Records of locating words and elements
--- start ---
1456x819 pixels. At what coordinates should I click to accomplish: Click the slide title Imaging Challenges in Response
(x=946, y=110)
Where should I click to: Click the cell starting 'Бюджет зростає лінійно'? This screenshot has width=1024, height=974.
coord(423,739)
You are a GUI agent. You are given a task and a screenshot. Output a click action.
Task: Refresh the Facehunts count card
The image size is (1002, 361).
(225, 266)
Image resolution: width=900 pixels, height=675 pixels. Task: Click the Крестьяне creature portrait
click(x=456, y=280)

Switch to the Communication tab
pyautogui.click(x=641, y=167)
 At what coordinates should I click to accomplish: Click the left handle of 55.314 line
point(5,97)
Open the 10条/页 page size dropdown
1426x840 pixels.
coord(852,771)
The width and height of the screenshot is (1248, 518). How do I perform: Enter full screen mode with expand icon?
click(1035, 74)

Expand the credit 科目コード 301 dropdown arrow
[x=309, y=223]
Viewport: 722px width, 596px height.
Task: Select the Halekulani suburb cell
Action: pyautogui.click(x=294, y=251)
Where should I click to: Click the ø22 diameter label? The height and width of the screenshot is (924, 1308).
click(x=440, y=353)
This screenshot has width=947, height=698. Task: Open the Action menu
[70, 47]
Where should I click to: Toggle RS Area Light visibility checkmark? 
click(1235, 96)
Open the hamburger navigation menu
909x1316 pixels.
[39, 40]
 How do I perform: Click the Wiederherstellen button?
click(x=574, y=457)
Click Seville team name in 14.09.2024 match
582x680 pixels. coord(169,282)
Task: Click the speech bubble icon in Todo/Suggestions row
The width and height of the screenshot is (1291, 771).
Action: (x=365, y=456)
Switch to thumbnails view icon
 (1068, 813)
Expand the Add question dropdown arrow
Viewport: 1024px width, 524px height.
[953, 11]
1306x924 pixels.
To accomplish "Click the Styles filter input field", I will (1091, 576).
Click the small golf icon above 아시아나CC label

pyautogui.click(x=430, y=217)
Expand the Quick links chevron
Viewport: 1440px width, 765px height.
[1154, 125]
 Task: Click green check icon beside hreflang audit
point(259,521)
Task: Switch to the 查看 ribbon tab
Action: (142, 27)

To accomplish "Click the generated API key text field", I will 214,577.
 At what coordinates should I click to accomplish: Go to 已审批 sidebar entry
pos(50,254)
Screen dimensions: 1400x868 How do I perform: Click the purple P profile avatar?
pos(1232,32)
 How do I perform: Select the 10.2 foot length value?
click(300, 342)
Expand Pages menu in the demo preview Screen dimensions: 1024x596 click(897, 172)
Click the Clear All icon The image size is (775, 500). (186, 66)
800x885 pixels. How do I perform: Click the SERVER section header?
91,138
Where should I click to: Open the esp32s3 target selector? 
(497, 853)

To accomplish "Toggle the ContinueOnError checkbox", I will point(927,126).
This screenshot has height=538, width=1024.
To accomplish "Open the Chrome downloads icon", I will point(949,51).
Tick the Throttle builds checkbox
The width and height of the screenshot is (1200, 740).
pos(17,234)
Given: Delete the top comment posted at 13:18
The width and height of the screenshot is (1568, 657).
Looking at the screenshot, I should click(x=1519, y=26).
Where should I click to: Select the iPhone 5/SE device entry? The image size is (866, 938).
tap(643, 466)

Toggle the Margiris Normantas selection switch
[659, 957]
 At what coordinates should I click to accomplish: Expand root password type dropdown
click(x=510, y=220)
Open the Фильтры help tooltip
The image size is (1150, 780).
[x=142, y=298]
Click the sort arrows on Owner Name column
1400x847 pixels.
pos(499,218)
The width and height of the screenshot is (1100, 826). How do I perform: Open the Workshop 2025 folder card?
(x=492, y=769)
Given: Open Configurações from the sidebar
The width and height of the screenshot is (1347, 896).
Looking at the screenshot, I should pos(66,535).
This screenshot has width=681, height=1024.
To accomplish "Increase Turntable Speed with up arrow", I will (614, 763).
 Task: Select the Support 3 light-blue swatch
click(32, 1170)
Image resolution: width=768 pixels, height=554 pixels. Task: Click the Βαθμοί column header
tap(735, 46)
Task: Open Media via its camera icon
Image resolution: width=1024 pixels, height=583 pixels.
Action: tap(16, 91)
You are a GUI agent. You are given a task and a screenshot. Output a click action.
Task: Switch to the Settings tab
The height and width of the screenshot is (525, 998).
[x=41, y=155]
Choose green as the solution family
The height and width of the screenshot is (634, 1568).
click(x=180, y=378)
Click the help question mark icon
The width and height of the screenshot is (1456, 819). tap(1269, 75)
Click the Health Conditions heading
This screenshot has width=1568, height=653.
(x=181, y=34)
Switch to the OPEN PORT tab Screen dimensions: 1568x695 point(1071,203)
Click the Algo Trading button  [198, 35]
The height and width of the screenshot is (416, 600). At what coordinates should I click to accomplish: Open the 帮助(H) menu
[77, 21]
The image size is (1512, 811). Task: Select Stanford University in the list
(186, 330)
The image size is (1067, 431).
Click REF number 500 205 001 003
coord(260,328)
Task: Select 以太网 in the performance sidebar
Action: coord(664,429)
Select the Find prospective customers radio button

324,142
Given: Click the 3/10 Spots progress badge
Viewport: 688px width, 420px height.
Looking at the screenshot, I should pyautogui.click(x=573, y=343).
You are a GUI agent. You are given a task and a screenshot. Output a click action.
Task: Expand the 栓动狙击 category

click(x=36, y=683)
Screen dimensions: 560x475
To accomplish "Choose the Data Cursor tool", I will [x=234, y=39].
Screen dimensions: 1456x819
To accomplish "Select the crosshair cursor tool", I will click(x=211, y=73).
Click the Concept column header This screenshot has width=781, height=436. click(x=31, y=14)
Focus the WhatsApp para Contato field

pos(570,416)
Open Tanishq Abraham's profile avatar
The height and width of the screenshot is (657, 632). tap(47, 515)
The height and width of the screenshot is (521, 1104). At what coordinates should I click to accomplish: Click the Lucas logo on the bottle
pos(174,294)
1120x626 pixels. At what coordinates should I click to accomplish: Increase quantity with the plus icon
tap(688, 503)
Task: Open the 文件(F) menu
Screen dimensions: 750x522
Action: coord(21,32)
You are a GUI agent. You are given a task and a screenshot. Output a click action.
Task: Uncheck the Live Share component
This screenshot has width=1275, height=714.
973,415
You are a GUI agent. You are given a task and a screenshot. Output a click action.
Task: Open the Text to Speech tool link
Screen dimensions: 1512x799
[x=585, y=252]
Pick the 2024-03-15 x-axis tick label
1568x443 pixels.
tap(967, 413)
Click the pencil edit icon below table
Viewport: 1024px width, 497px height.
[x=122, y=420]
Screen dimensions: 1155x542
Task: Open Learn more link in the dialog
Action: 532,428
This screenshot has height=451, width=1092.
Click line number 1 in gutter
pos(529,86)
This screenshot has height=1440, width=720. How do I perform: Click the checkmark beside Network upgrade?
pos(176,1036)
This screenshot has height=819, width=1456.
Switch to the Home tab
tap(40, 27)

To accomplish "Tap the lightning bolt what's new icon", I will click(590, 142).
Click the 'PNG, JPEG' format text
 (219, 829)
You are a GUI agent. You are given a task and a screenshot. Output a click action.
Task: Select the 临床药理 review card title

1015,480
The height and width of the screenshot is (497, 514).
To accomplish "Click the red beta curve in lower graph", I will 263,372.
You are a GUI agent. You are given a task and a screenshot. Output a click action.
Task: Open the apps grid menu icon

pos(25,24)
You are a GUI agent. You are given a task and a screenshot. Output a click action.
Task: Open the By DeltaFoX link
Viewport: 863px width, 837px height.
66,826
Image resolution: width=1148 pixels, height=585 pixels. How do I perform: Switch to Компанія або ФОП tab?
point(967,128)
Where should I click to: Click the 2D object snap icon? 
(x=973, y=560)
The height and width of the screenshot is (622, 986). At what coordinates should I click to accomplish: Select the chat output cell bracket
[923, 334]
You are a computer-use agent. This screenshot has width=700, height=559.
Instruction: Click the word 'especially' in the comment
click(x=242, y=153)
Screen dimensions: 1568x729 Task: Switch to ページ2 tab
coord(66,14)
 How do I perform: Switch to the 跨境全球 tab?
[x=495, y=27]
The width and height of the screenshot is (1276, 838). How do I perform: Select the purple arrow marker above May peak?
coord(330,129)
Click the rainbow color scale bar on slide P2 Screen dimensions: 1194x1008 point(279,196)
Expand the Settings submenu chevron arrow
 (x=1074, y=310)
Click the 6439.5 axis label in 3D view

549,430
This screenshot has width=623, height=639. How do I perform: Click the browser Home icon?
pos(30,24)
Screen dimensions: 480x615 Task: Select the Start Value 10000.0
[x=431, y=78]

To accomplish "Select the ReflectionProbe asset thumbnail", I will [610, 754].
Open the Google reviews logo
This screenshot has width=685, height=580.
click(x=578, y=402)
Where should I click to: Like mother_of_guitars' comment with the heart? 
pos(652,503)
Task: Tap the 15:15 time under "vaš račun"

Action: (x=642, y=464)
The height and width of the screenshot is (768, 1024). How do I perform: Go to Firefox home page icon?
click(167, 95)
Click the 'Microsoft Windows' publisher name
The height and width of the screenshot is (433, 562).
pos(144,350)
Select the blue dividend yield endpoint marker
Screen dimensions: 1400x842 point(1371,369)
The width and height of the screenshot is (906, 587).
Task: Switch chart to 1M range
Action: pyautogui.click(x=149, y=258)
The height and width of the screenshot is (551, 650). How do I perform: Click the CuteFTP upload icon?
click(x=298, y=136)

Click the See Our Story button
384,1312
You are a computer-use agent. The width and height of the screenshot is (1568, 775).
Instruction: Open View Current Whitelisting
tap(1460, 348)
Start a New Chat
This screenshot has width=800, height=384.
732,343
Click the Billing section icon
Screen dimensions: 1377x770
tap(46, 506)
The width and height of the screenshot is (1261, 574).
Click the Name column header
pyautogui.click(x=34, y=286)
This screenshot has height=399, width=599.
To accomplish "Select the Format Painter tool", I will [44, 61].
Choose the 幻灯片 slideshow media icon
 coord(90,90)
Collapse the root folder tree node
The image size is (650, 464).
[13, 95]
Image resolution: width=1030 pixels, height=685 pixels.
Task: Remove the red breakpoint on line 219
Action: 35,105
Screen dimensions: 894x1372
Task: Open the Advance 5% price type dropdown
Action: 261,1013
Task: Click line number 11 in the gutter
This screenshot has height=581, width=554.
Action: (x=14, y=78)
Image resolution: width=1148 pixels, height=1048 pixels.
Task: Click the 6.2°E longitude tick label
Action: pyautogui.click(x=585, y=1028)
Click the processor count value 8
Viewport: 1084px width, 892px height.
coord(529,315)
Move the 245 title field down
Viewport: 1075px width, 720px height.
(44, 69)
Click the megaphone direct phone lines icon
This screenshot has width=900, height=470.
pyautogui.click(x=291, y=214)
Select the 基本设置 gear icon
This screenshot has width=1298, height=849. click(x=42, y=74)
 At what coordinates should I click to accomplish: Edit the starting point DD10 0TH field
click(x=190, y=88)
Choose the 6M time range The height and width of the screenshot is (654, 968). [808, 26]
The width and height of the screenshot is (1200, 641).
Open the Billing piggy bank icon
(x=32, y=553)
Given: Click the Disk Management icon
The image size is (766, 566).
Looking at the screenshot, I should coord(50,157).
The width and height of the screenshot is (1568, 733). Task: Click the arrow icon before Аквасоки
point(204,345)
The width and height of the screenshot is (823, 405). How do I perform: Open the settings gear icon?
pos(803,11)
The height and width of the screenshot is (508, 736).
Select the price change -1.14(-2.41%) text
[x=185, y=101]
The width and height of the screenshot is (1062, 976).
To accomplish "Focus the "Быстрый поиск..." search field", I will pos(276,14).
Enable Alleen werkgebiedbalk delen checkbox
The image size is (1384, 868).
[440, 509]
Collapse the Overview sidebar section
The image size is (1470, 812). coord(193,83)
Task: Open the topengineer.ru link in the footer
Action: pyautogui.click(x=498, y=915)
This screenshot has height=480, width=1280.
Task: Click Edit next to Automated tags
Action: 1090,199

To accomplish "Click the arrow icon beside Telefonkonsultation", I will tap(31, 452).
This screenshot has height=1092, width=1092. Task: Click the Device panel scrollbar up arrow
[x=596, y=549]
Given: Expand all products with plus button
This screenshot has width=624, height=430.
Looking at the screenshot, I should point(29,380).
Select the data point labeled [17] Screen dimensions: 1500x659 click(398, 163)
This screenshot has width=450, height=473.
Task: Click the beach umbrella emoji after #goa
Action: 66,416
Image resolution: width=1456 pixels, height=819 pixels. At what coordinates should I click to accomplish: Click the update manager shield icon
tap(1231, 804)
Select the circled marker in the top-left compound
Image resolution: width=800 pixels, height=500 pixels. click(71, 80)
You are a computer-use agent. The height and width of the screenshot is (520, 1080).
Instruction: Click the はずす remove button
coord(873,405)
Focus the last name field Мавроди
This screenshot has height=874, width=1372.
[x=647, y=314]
--- end ---
Rewrite the records from the line with "Image resolution: width=1148 pixels, height=585" up to and including the line with "coord(330,129)", keeping every request line unchanged but multiplying each coordinate in the answers by 0.85 and rounding to whole numbers, with halves rounded up. Leave out all other records.

Reply to the task:
Image resolution: width=1148 pixels, height=585 pixels. How do I perform: Switch to Компанія або ФОП tab?
point(822,109)
Where should I click to: Click the 2D object snap icon? 
(x=827, y=476)
The height and width of the screenshot is (622, 986). At what coordinates should I click to accomplish: Select the chat output cell bracket
[785, 284]
You are a computer-use agent. This screenshot has width=700, height=559.
Instruction: Click the word 'especially' in the comment
click(x=206, y=130)
Screen dimensions: 1568x729 Task: Switch to ページ2 tab
coord(56,12)
 How do I perform: Switch to the 跨境全球 tab?
[x=421, y=23]
The width and height of the screenshot is (1276, 838). How do I perform: Select the purple arrow marker above May peak?
coord(281,110)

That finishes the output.